*** Opening of EXERCISE INPUTS ***

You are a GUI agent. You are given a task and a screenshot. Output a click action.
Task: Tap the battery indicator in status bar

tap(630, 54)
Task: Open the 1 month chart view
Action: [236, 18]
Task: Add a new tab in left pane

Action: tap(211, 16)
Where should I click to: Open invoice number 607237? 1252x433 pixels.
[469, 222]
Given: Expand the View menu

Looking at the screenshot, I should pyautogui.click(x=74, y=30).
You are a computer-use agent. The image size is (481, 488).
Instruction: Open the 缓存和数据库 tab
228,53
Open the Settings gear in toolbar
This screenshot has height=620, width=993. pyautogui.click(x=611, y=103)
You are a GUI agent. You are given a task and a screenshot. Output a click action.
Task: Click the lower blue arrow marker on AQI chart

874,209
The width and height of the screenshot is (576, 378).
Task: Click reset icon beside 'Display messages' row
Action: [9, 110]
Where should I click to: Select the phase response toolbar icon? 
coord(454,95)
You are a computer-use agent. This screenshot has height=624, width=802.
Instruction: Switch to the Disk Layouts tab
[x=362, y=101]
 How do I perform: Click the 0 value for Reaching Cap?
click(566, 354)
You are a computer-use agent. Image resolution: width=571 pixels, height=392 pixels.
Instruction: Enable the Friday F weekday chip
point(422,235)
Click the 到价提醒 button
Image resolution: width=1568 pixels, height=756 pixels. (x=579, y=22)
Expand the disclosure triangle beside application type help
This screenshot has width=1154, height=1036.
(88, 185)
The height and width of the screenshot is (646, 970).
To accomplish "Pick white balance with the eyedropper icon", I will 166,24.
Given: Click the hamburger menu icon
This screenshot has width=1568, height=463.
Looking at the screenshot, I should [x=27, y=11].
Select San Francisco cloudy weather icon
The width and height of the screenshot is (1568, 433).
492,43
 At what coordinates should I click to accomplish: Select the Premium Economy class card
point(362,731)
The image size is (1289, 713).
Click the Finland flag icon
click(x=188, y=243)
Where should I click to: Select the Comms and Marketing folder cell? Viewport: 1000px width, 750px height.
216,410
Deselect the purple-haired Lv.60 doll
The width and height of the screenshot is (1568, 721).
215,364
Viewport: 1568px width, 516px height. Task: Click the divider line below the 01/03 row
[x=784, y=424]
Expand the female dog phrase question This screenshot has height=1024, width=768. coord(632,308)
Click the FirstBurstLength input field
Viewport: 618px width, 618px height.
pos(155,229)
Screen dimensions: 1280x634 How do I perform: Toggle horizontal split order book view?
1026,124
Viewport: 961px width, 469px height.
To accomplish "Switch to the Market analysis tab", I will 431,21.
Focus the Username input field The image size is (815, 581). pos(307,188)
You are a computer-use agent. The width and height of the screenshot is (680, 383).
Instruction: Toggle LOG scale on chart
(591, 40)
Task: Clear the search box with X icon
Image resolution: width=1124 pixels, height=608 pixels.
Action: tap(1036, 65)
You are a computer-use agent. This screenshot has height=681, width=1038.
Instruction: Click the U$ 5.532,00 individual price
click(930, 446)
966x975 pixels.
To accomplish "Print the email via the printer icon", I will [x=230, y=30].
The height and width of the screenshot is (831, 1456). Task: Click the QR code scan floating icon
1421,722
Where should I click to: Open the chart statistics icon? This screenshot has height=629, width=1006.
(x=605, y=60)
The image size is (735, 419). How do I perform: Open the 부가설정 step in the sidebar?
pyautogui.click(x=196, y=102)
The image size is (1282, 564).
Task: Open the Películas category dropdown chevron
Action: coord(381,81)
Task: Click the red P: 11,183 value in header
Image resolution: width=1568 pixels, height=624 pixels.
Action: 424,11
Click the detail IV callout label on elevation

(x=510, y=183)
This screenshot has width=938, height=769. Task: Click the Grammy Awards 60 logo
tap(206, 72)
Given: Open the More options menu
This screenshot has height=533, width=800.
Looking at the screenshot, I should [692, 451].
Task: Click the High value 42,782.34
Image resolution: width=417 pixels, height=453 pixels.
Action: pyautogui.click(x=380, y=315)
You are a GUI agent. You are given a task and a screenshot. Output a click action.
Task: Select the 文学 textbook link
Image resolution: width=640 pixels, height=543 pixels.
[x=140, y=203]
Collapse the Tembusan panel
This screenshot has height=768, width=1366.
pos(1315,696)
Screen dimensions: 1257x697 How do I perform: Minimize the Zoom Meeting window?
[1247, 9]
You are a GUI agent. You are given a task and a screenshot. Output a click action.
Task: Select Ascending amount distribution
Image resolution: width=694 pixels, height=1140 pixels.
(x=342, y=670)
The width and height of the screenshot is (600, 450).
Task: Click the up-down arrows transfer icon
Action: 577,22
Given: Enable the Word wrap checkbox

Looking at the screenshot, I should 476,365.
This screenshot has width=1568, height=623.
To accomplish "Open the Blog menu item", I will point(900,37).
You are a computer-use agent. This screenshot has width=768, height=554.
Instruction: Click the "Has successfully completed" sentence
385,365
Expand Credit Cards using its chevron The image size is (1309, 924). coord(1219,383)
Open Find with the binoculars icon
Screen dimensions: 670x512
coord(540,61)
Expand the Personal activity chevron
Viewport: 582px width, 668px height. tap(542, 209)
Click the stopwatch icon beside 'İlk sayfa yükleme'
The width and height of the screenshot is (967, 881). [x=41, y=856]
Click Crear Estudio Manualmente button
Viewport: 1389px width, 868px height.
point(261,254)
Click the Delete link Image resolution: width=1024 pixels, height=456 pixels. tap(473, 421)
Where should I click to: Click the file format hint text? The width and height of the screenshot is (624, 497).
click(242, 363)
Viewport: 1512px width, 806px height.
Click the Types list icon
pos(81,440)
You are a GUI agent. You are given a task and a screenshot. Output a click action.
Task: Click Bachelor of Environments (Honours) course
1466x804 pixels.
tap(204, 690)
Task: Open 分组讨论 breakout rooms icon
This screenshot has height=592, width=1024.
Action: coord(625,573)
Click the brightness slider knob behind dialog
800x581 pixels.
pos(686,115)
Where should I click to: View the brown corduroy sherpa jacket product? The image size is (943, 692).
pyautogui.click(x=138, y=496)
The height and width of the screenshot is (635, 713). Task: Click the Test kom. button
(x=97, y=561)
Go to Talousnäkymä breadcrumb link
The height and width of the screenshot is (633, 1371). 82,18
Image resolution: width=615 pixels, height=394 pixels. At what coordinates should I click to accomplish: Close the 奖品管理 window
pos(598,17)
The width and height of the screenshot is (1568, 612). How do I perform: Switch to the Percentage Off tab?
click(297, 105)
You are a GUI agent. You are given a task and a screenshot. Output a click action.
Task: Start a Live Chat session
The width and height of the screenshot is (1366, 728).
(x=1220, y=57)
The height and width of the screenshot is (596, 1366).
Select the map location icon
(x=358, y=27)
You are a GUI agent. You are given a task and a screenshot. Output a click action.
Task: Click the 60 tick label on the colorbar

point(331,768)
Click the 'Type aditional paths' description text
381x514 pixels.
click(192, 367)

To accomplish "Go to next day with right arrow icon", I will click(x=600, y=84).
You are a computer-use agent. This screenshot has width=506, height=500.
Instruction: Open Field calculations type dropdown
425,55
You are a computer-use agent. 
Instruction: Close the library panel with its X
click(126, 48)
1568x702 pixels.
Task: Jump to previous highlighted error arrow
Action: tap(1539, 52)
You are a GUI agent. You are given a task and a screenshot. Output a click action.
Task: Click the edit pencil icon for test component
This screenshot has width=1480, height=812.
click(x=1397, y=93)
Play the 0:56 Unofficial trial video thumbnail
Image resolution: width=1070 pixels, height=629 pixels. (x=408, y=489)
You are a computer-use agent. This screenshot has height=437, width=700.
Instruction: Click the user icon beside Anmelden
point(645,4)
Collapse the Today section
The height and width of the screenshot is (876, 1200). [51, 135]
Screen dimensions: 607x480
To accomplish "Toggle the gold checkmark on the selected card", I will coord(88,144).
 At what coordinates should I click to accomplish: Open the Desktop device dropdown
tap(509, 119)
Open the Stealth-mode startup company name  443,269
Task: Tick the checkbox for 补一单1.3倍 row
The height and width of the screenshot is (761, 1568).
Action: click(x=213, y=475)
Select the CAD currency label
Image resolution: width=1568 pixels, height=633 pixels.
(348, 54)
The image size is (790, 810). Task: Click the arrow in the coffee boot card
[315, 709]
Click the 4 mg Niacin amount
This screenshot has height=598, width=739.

*** Close of EXERCISE INPUTS ***

**YOUR OBJECTIVE**
Restate word for word the entries above, starting at the line with "Task: Clear the search box with X icon" and ending at the line with "Collapse the Tembusan panel", inclusive, and no others.

**RESULT FOR THIS EXERCISE**
Task: Clear the search box with X icon
Image resolution: width=1124 pixels, height=608 pixels.
Action: tap(1036, 65)
You are a computer-use agent. This screenshot has height=681, width=1038.
Instruction: Click the U$ 5.532,00 individual price
click(930, 446)
966x975 pixels.
To accomplish "Print the email via the printer icon", I will [x=230, y=30].
The height and width of the screenshot is (831, 1456). Task: Click the QR code scan floating icon
1421,722
Where should I click to: Open the chart statistics icon? This screenshot has height=629, width=1006.
(x=605, y=60)
The image size is (735, 419). How do I perform: Open the 부가설정 step in the sidebar?
pyautogui.click(x=196, y=102)
The image size is (1282, 564).
Task: Open the Películas category dropdown chevron
Action: coord(381,81)
Task: Click the red P: 11,183 value in header
Image resolution: width=1568 pixels, height=624 pixels.
Action: 424,11
Click the detail IV callout label on elevation

(x=510, y=183)
This screenshot has width=938, height=769. Task: Click the Grammy Awards 60 logo
tap(206, 72)
Given: Open the More options menu
This screenshot has height=533, width=800.
Looking at the screenshot, I should [692, 451].
Task: Click the High value 42,782.34
Image resolution: width=417 pixels, height=453 pixels.
Action: pyautogui.click(x=380, y=315)
You are a GUI agent. You are given a task and a screenshot. Output a click action.
Task: Select the 文学 textbook link
Image resolution: width=640 pixels, height=543 pixels.
[x=140, y=203]
Collapse the Tembusan panel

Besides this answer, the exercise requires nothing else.